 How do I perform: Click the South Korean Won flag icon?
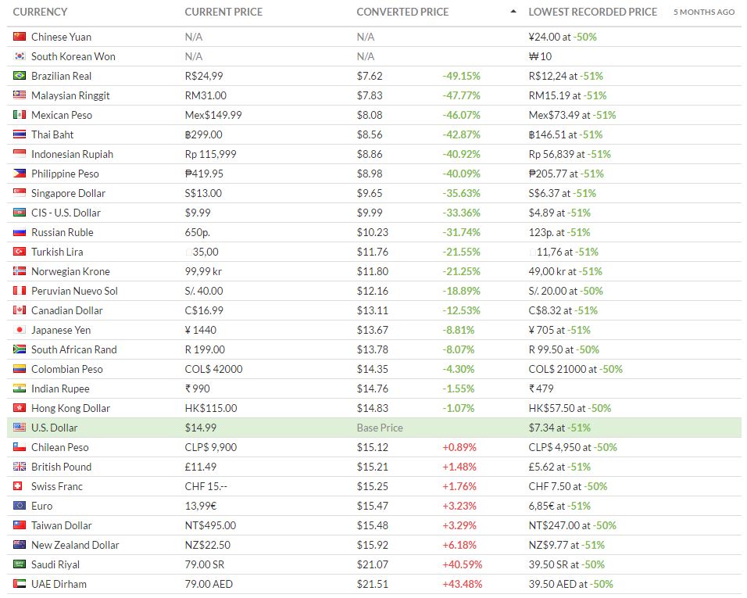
---
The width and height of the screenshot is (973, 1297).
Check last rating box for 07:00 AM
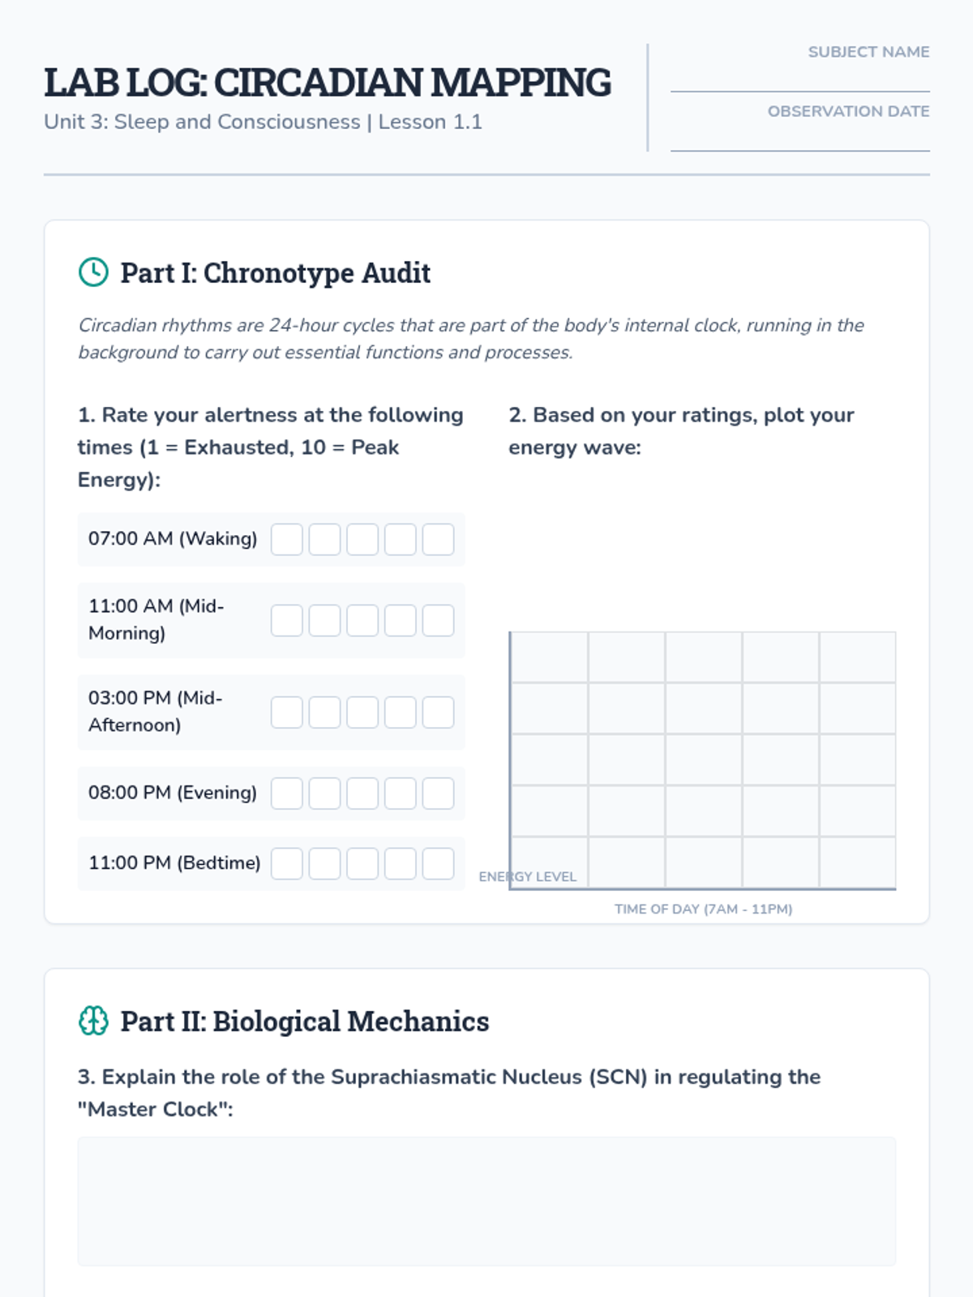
--
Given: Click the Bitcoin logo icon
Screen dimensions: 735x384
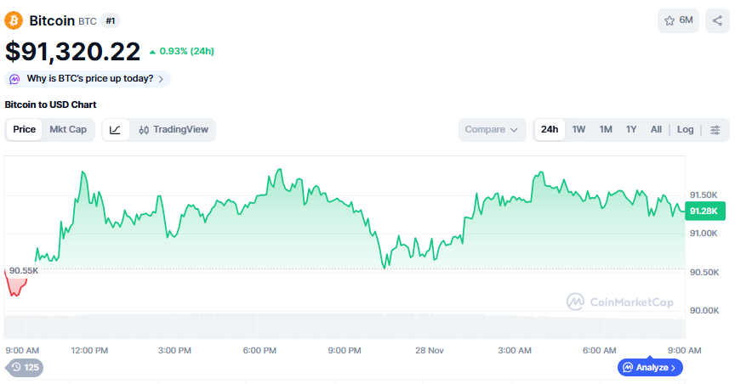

EXERCISE: For the material above, reproduce exactly the lines from the line with "Given: Click the Bitcoin logo icon" to the line with "Screen dimensions: 735x384", inclusive, and exclude all others.

TASK OUTPUT:
Given: Click the Bitcoin logo icon
Screen dimensions: 735x384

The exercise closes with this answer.